**Extracted data:**
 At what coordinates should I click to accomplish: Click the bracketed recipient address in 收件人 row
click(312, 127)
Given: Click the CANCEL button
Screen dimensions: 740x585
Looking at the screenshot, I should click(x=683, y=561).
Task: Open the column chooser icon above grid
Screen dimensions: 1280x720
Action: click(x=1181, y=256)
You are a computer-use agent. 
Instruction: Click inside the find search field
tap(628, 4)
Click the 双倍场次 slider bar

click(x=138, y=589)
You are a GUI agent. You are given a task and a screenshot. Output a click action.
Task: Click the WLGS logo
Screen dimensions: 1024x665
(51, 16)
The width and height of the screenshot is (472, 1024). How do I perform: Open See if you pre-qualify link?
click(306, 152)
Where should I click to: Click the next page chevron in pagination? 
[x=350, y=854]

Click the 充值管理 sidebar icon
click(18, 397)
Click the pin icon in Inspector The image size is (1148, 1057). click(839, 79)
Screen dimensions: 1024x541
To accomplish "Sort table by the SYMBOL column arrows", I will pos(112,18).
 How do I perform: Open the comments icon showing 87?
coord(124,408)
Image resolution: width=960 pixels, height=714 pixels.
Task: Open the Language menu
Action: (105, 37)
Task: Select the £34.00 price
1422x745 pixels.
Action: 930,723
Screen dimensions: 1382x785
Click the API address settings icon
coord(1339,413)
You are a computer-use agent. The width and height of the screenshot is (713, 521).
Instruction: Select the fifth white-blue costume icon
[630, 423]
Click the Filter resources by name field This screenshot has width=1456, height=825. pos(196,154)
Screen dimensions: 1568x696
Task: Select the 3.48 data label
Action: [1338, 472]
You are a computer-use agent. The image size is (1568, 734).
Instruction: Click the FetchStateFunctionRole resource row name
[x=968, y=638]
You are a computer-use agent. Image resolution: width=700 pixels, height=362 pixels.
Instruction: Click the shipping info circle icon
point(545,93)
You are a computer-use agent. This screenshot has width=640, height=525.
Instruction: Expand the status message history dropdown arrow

**Your objective:** The data should be copied out in full, exactly as it reads.

**Reply:**
 At what coordinates should I click to accomplish: Click the bracketed recipient address in 收件人 row
click(312, 127)
Given: Click the CANCEL button
Screen dimensions: 740x585
Looking at the screenshot, I should click(x=683, y=561).
Task: Open the column chooser icon above grid
Screen dimensions: 1280x720
Action: click(x=1181, y=256)
You are a computer-use agent. 
Instruction: Click inside the find search field
tap(628, 4)
Click the 双倍场次 slider bar

click(x=138, y=589)
You are a GUI agent. You are given a task and a screenshot. Output a click action.
Task: Click the WLGS logo
Screen dimensions: 1024x665
(51, 16)
The width and height of the screenshot is (472, 1024). How do I perform: Open See if you pre-qualify link?
click(306, 152)
Where should I click to: Click the next page chevron in pagination? 
[x=350, y=854]

Click the 充值管理 sidebar icon
click(18, 397)
Click the pin icon in Inspector The image size is (1148, 1057). click(839, 79)
Screen dimensions: 1024x541
To accomplish "Sort table by the SYMBOL column arrows", I will pos(112,18).
 How do I perform: Open the comments icon showing 87?
coord(124,408)
Image resolution: width=960 pixels, height=714 pixels.
Task: Open the Language menu
Action: (105, 37)
Task: Select the £34.00 price
1422x745 pixels.
Action: 930,723
Screen dimensions: 1382x785
Click the API address settings icon
coord(1339,413)
You are a computer-use agent. The width and height of the screenshot is (713, 521).
Instruction: Select the fifth white-blue costume icon
[630, 423]
Click the Filter resources by name field This screenshot has width=1456, height=825. pos(196,154)
Screen dimensions: 1568x696
Task: Select the 3.48 data label
Action: [1338, 472]
You are a computer-use agent. The image size is (1568, 734).
Instruction: Click the FetchStateFunctionRole resource row name
[x=968, y=638]
You are a computer-use agent. Image resolution: width=700 pixels, height=362 pixels.
Instruction: Click the shipping info circle icon
point(545,93)
You are a computer-use agent. This screenshot has width=640, height=525.
Instruction: Expand the status message history dropdown arrow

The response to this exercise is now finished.